Il vino buono

di Antonio Sparzani

A chi venisse in mente di salare il vino, o, meglio, i vini, io non darei alcun affidamento, se poi lo facesse nel mese di maggio, peggio che peggio, vi immaginate voi uno stupendo nebbiolo, o un brunello ben invecchiato con dentro del sale? Io proprio non riesco non solo a desiderarlo, ma neppure ad immaginarlo. Per non parlare poi dei soprannomi e dei nomignoli con i quali costui potrebbe venire indicato, ma questi li lascio immaginare a voi.

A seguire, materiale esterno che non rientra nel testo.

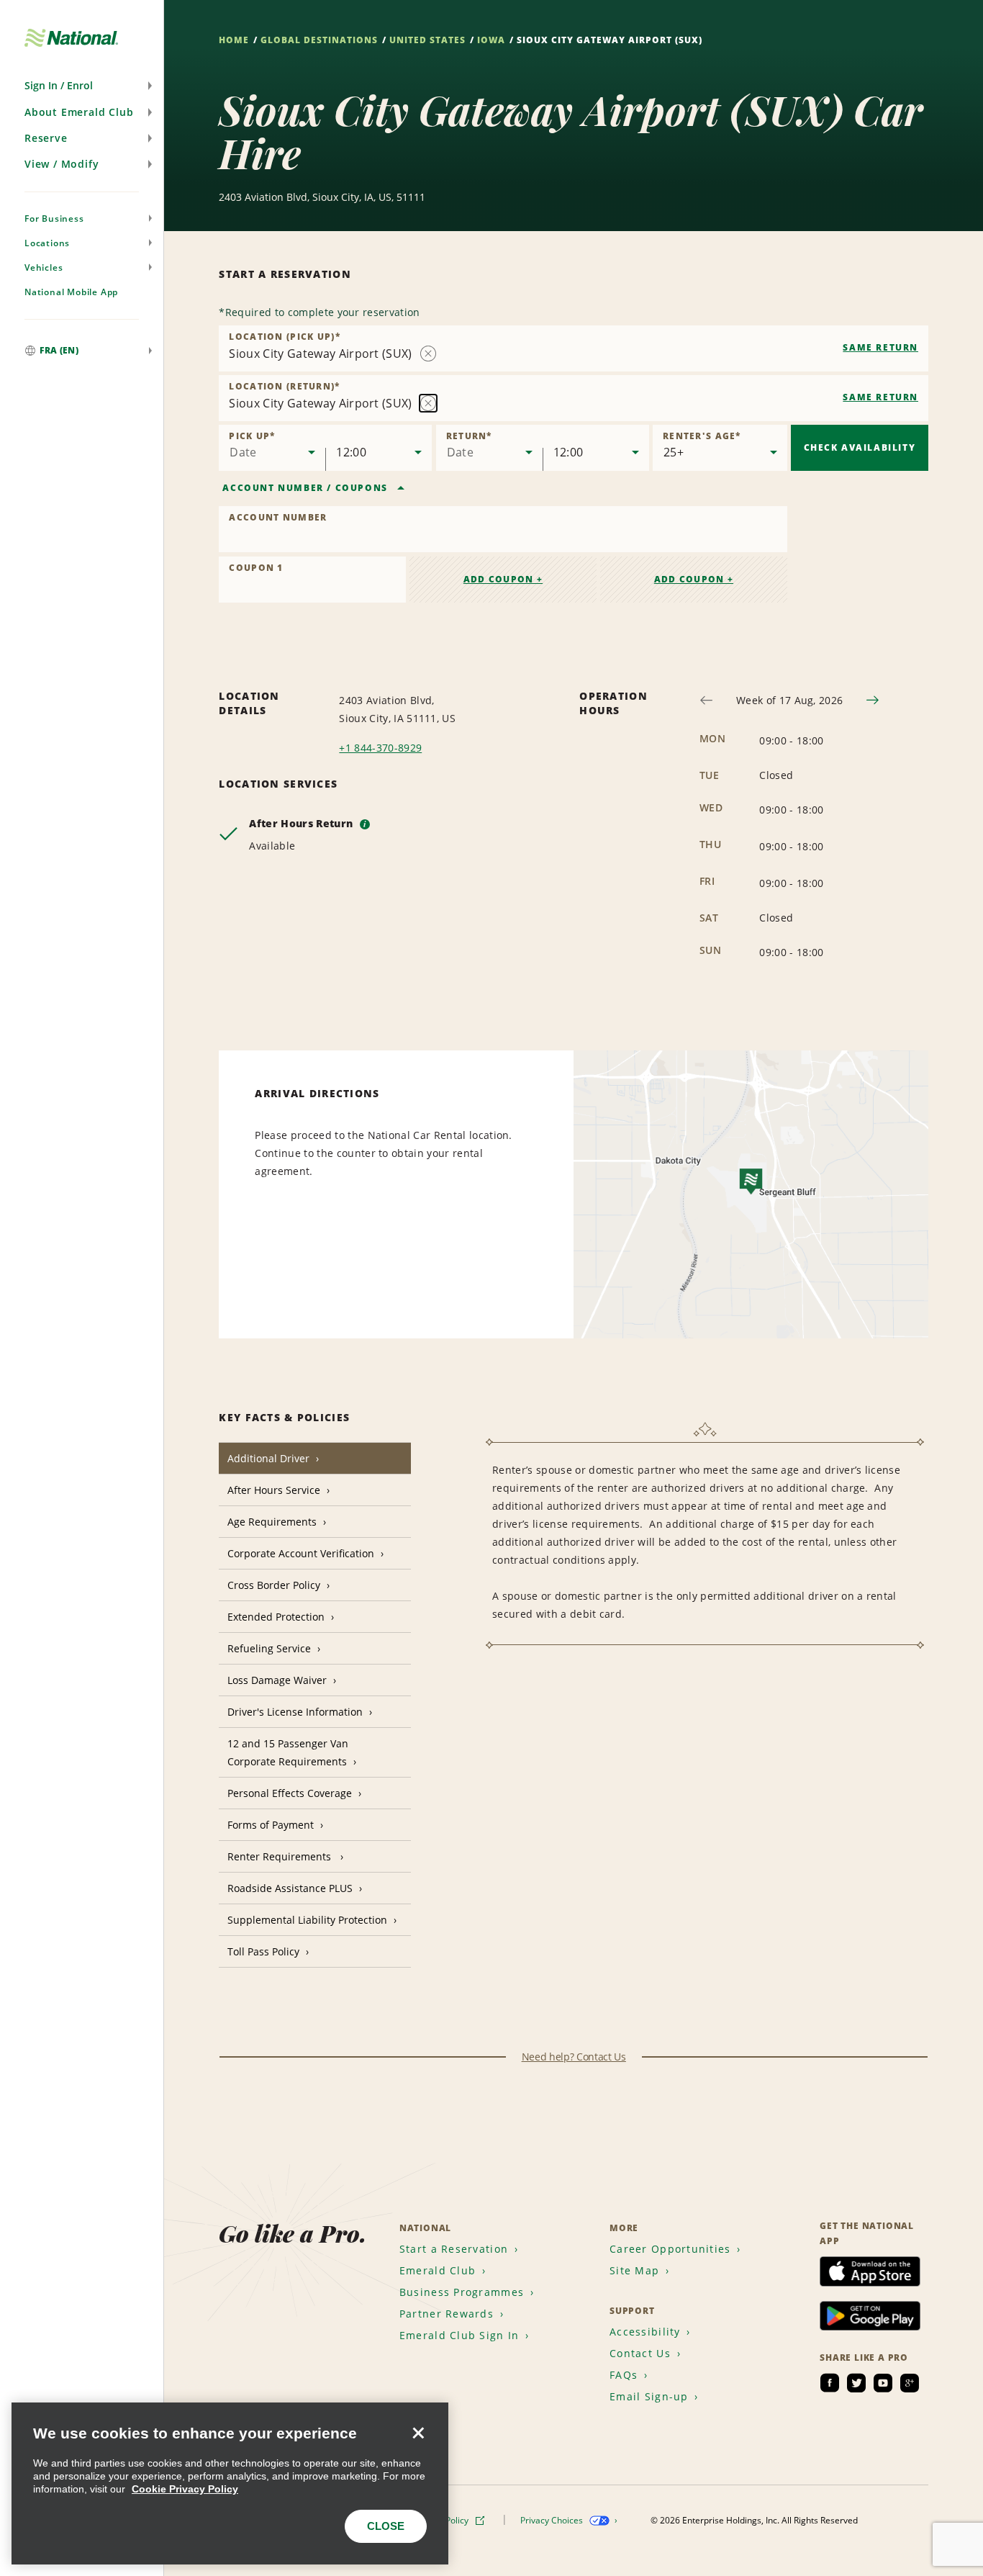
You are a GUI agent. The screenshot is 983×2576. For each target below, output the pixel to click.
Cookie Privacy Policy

Vi immaginate poi se dovesse rivestire una carica pubblica che pessimo esempio darebbe ai concittadini, non solo lombardi e piemontesi ma perfino agli abruzzesi, con quella loro mania di saltare la doppia “g” nelle parole, così che “raggio” lo pronuncerebbero qualcosa come “raio” o simili.

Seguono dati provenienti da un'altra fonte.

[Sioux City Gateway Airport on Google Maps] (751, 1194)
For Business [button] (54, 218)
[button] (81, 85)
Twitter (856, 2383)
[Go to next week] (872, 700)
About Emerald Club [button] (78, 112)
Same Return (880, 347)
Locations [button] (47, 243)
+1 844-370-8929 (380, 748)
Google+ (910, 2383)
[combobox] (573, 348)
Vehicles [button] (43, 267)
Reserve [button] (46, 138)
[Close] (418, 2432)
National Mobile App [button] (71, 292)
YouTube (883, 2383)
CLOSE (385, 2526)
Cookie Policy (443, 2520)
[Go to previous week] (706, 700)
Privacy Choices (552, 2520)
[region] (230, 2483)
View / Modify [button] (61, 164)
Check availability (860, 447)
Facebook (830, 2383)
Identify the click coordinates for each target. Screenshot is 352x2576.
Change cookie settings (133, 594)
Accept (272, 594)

Non si capisce poi perché un tale individuo dovrebbe perpetrare un simile delitto, forse per paura della migragna (o anche micragna, come avverte il dizionario Garzanti della lingua nostra), cioè della penuria di vino che gli si produrrebbe se tutti bevessero il suo buon vino non salato, tantoché mi dicono che tutti costoro che vorrebbero bere il suo buon vino, lui li chiama “migragnanti”, o per brevità “migranti”. Perché è anche un po’ ignorante e non sa che così invece si designano tutte quelle persone, esseri umani come lui e che mai forse farebbero queste corbellerie col vino, che scelgono di cambiare paese perché al loro paese stanno male, o sono perseguitati, perché sul pianeta nostro di stolti perseguitanti ce n’è tanti, del genere del Nostro, ricordiamocelo. E che poi – ormai lo si è detto milioni di volte – gli italiani in tempi anche non troppo lontani sono stati migranti un po’ dappertutto, e talvolta bene e talvolta male, accolti, ma pur sempre accolti, e autorizzati a fare un lavoro per mantenersi. Che se poi andiamo a tempi lontani, ma bastano meno di un migliaio di generazioni, tutti noi che siamo qua nel bel paese, siamo arrivati dal sud, da quello straordinario serbatoio di vita nascente che è stata l’Africa. Ci fosse ancora il grande Luigi Luca Cavalli-Sforza, gli farebbe lui una bella spiega di cosa accadde nell’umanità, anche se ormai quasi ogni giorno si apprende che nuovi reperti sono stati trovati, con resti umani, di tipi ancora non ben classificati e che comunque sempre se ne sono andati in giro per il mondo.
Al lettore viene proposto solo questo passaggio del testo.